*Source*
((
La Table du Hinteralfeld
Depuis plus de 10 ans, nous donnons notre avis sur les différentes qualités de plus de 70 établissements. Force est de constater que certains font le choix de l’authenticité en valorisant leur propre production ; les autres mettent en avant le repas marcaire, dont la quasi-totalité des constituants est d’origine industrielle. Dorénavant, nous délaisserons ces lieux qui n’offrent que peu d’intérêt !
Le retour… avec du caractère – Printemps 2023
Toute la famille Iltis est au rendez-vous, et nous accueille chaleureusement en interrompant brièvement son déjeuner qui se termine.
Lors de notre dernier passage, nous avions éprouvé une grande déception, et c’est avec une certaine prudence que nous avons entamé notre visite.
))
*Exercices à traiter*
(a) D'après la source, quelle famille accueille les visiteurs lors du retour au printemps 2023 ?
(b) Recopiez fidèlement le passage de la source qui va de « La Table du » jusqu'à « entamé notre visite. ».

*Extraits des lignes*
((
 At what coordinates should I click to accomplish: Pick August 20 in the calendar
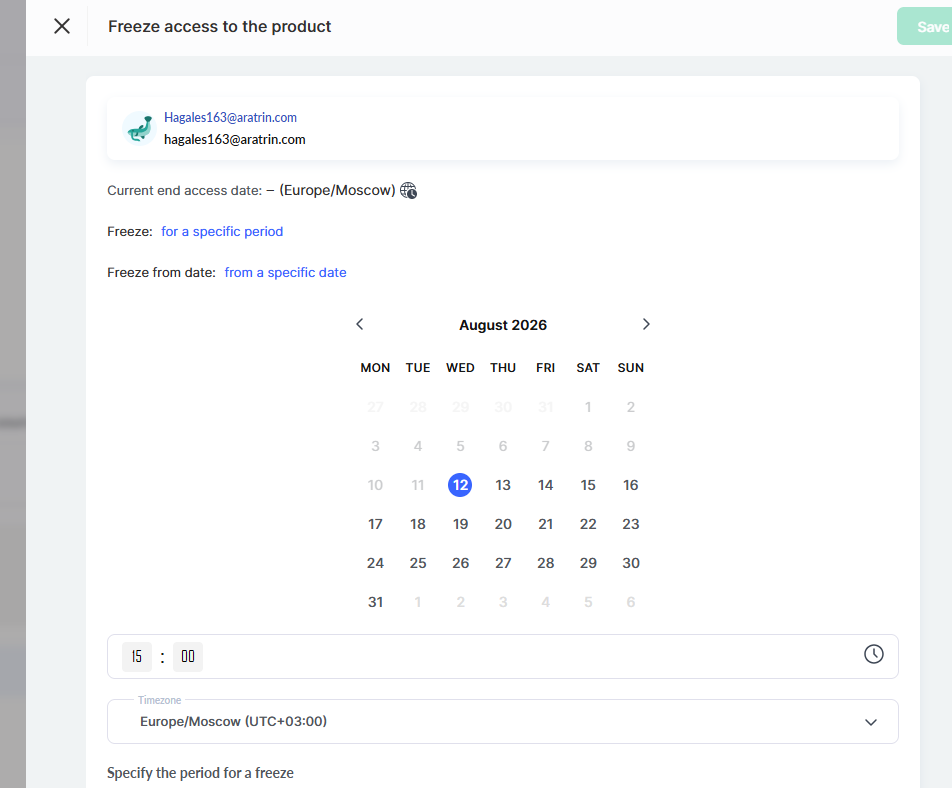[503, 524]
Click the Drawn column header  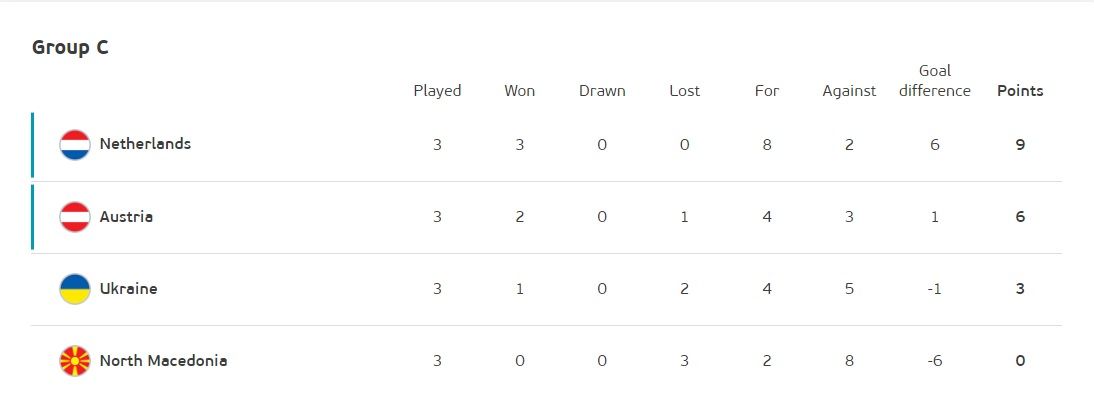pyautogui.click(x=602, y=91)
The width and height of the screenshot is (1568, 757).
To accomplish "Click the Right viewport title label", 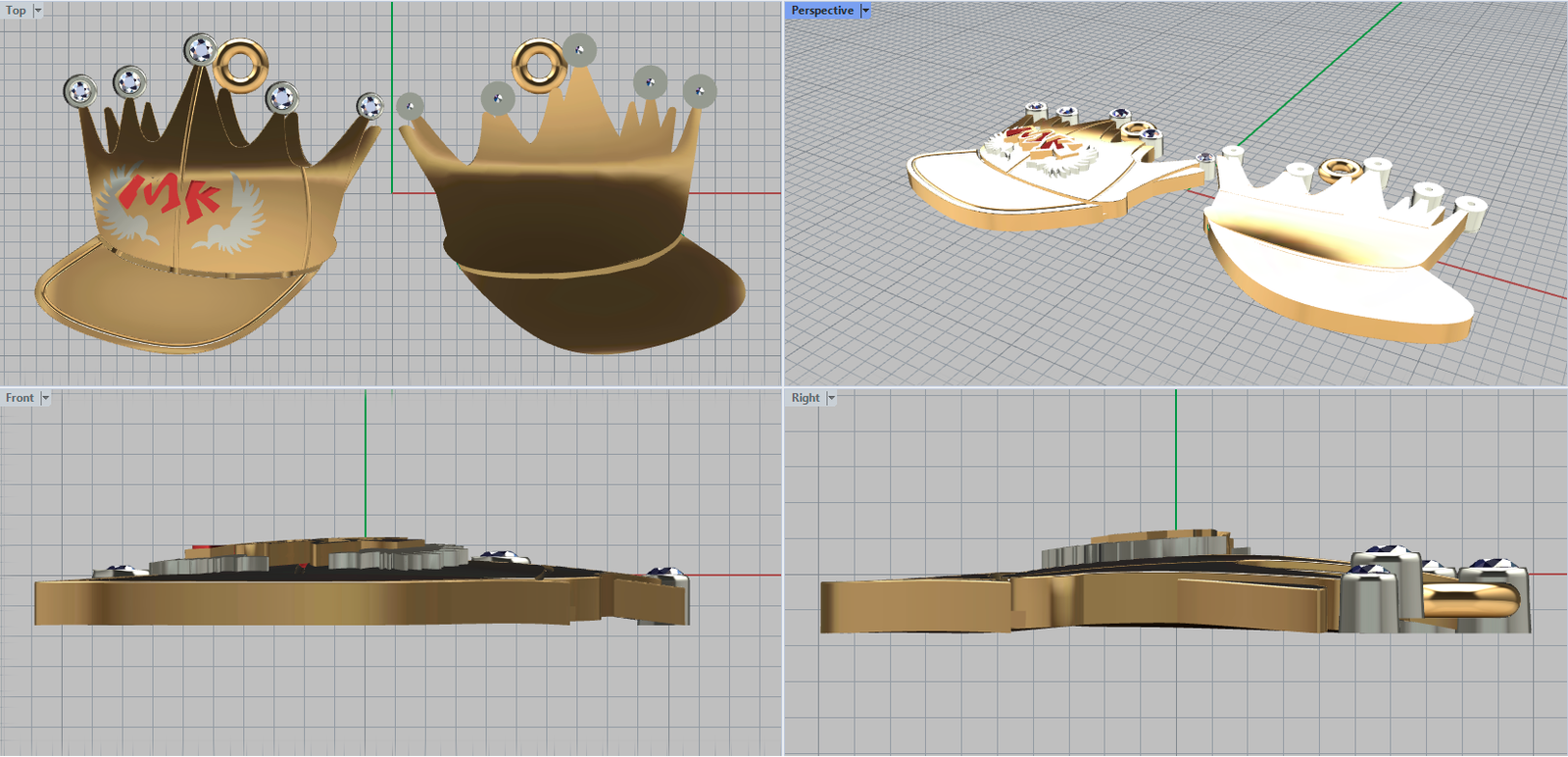I will 805,398.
))
*Réponses dans l'ordre*
(a) La famille Iltis.

(b)
La Table du Hinteralfeld
Depuis plus de 10 ans, nous donnons notre avis sur les différentes qualités de plus de 70 établissements. Force est de constater que certains font le choix de l’authenticité en valorisant leur propre production ; les autres mettent en avant le repas marcaire, dont la quasi-totalité des constituants est d’origine industrielle. Dorénavant, nous délaisserons ces lieux qui n’offrent que peu d’intérêt !
Le retour… avec du caractère – Printemps 2023
Toute la famille Iltis est au rendez-vous, et nous accueille chaleureusement en interrompant brièvement son déjeuner qui se termine.
Lors de notre dernier passage, nous avions éprouvé une grande déception, et c’est avec une certaine prudence que nous avons entamé notre visite.